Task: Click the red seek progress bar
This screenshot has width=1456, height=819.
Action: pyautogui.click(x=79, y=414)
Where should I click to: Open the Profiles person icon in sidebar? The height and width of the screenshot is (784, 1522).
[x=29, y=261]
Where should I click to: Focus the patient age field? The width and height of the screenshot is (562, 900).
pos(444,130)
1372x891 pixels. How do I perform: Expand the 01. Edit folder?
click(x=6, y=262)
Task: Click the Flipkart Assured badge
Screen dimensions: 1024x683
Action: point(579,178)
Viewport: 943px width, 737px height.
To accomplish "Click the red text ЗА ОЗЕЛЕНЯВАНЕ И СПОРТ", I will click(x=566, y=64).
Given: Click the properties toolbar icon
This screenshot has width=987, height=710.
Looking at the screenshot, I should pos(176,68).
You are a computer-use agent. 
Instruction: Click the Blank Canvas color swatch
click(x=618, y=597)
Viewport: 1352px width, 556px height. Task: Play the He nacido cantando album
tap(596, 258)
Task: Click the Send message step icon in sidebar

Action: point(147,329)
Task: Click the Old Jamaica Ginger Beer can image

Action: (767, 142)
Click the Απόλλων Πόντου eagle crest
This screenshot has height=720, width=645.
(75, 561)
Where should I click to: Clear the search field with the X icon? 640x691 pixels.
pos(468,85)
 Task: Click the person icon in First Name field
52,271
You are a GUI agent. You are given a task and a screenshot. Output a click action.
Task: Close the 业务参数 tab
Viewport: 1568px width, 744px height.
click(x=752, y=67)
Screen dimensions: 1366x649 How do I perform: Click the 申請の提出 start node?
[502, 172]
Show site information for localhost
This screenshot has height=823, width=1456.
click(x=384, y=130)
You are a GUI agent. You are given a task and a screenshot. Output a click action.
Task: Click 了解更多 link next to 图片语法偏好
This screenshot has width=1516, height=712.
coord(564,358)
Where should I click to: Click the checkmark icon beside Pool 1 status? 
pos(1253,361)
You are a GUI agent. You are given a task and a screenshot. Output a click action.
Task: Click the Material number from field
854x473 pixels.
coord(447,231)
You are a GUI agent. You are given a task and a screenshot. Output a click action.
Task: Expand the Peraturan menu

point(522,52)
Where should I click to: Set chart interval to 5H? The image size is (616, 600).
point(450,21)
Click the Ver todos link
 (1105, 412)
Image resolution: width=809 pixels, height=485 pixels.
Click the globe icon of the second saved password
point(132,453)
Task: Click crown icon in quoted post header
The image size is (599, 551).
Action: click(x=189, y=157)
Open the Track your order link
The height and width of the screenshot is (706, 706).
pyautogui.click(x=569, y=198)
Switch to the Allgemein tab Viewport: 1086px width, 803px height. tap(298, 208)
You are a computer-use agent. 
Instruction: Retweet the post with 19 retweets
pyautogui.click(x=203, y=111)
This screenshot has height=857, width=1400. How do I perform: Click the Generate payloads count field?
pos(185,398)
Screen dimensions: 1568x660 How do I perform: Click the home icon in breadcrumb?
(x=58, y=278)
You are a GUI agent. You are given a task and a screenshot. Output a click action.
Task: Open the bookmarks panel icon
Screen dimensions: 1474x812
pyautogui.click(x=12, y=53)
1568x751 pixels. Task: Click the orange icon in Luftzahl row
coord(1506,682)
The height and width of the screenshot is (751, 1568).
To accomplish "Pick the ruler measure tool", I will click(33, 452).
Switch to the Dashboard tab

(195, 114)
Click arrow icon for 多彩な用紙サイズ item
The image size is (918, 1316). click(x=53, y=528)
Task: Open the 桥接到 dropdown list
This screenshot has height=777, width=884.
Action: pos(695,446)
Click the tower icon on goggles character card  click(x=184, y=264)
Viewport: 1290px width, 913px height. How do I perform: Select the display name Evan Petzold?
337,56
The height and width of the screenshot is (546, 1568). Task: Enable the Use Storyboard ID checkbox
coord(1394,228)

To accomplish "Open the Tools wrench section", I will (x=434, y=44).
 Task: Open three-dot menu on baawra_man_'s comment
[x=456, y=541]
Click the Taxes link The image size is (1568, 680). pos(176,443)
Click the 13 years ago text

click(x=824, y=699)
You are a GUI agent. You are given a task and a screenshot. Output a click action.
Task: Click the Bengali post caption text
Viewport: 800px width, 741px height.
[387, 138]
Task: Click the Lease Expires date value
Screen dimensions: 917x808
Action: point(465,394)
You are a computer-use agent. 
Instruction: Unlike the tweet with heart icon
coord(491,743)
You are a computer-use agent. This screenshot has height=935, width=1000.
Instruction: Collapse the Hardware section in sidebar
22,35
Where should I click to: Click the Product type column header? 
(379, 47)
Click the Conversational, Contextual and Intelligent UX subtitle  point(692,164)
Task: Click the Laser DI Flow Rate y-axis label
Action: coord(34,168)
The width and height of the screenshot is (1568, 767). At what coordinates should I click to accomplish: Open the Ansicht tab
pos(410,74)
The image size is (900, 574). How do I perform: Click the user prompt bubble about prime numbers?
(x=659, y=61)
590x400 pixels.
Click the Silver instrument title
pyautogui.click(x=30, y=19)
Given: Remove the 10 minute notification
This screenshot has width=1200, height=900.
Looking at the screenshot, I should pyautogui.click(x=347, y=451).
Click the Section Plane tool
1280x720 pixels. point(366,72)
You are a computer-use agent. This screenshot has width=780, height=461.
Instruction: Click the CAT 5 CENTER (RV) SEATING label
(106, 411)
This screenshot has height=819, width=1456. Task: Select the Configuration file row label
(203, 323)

——

# DIRECTIVE:
Rewrite the listing with every "GUI agent" changed to "desktop agent" and everything else unchanged.

# RESULT:
Task: Click the red seek progress bar
This screenshot has width=1456, height=819.
Action: pyautogui.click(x=79, y=414)
Where should I click to: Open the Profiles person icon in sidebar? The height and width of the screenshot is (784, 1522).
[x=29, y=261]
Where should I click to: Focus the patient age field? The width and height of the screenshot is (562, 900).
pos(444,130)
1372x891 pixels. How do I perform: Expand the 01. Edit folder?
click(x=6, y=262)
Task: Click the Flipkart Assured badge
Screen dimensions: 1024x683
Action: point(579,178)
Viewport: 943px width, 737px height.
To accomplish "Click the red text ЗА ОЗЕЛЕНЯВАНЕ И СПОРТ", I will click(x=566, y=64).
Given: Click the properties toolbar icon
This screenshot has width=987, height=710.
Looking at the screenshot, I should pos(176,68).
You are a computer-use agent. 
Instruction: Click the Blank Canvas color swatch
click(x=618, y=597)
Viewport: 1352px width, 556px height. Task: Play the He nacido cantando album
tap(596, 258)
Task: Click the Send message step icon in sidebar

Action: point(147,329)
Task: Click the Old Jamaica Ginger Beer can image

Action: (767, 142)
Click the Απόλλων Πόντου eagle crest
This screenshot has height=720, width=645.
(75, 561)
Where should I click to: Clear the search field with the X icon? 640x691 pixels.
pos(468,85)
 Task: Click the person icon in First Name field
52,271
You are a desktop agent. You are given a task and a screenshot. Output a click action.
Task: Close the 业务参数 tab
Viewport: 1568px width, 744px height.
click(x=752, y=67)
Screen dimensions: 1366x649 How do I perform: Click the 申請の提出 start node?
[502, 172]
Show site information for localhost
This screenshot has height=823, width=1456.
click(x=384, y=130)
You are a desktop agent. You are given a task and a screenshot. Output a click action.
Task: Click 了解更多 link next to 图片语法偏好
This screenshot has width=1516, height=712.
coord(564,358)
Where should I click to: Click the checkmark icon beside Pool 1 status? 
pos(1253,361)
You are a desktop agent. You are given a task and a screenshot. Output a click action.
Task: Click the Material number from field
854x473 pixels.
coord(447,231)
You are a desktop agent. You are given a task and a screenshot. Output a click action.
Task: Expand the Peraturan menu

point(522,52)
Where should I click to: Set chart interval to 5H? The image size is (616, 600).
point(450,21)
Click the Ver todos link
 (1105, 412)
Image resolution: width=809 pixels, height=485 pixels.
Click the globe icon of the second saved password
point(132,453)
Task: Click crown icon in quoted post header
The image size is (599, 551).
Action: click(x=189, y=157)
Open the Track your order link
The height and width of the screenshot is (706, 706).
pyautogui.click(x=569, y=198)
Switch to the Allgemein tab Viewport: 1086px width, 803px height. tap(298, 208)
You are a computer-use agent. 
Instruction: Retweet the post with 19 retweets
pyautogui.click(x=203, y=111)
This screenshot has height=857, width=1400. How do I perform: Click the Generate payloads count field?
pos(185,398)
Screen dimensions: 1568x660 How do I perform: Click the home icon in breadcrumb?
(x=58, y=278)
You are a desktop agent. You are given a task and a screenshot. Output a click action.
Task: Open the bookmarks panel icon
Screen dimensions: 1474x812
pyautogui.click(x=12, y=53)
1568x751 pixels. Task: Click the orange icon in Luftzahl row
coord(1506,682)
The height and width of the screenshot is (751, 1568).
To accomplish "Pick the ruler measure tool", I will click(33, 452).
Switch to the Dashboard tab

(195, 114)
Click arrow icon for 多彩な用紙サイズ item
The image size is (918, 1316). click(x=53, y=528)
Task: Open the 桥接到 dropdown list
This screenshot has height=777, width=884.
Action: pos(695,446)
Click the tower icon on goggles character card  click(x=184, y=264)
Viewport: 1290px width, 913px height. How do I perform: Select the display name Evan Petzold?
337,56
The height and width of the screenshot is (546, 1568). Task: Enable the Use Storyboard ID checkbox
coord(1394,228)

To accomplish "Open the Tools wrench section", I will (x=434, y=44).
 Task: Open three-dot menu on baawra_man_'s comment
[x=456, y=541]
Click the Taxes link The image size is (1568, 680). pos(176,443)
Click the 13 years ago text

click(x=824, y=699)
You are a desktop agent. You are given a task and a screenshot. Output a click action.
Task: Click the Bengali post caption text
Viewport: 800px width, 741px height.
[387, 138]
Task: Click the Lease Expires date value
Screen dimensions: 917x808
Action: point(465,394)
You are a computer-use agent. 
Instruction: Unlike the tweet with heart icon
coord(491,743)
You are a computer-use agent. This screenshot has height=935, width=1000.
Instruction: Collapse the Hardware section in sidebar
22,35
Where should I click to: Click the Product type column header? 
(379, 47)
Click the Conversational, Contextual and Intelligent UX subtitle  point(692,164)
Task: Click the Laser DI Flow Rate y-axis label
Action: coord(34,168)
The width and height of the screenshot is (1568, 767). At what coordinates should I click to accomplish: Open the Ansicht tab
pos(410,74)
The image size is (900, 574). How do I perform: Click the user prompt bubble about prime numbers?
(x=659, y=61)
590x400 pixels.
Click the Silver instrument title
pyautogui.click(x=30, y=19)
Given: Remove the 10 minute notification
This screenshot has width=1200, height=900.
Looking at the screenshot, I should pyautogui.click(x=347, y=451).
Click the Section Plane tool
1280x720 pixels. point(366,72)
You are a computer-use agent. This screenshot has width=780, height=461.
Instruction: Click the CAT 5 CENTER (RV) SEATING label
(106, 411)
This screenshot has height=819, width=1456. Task: Select the Configuration file row label
(203, 323)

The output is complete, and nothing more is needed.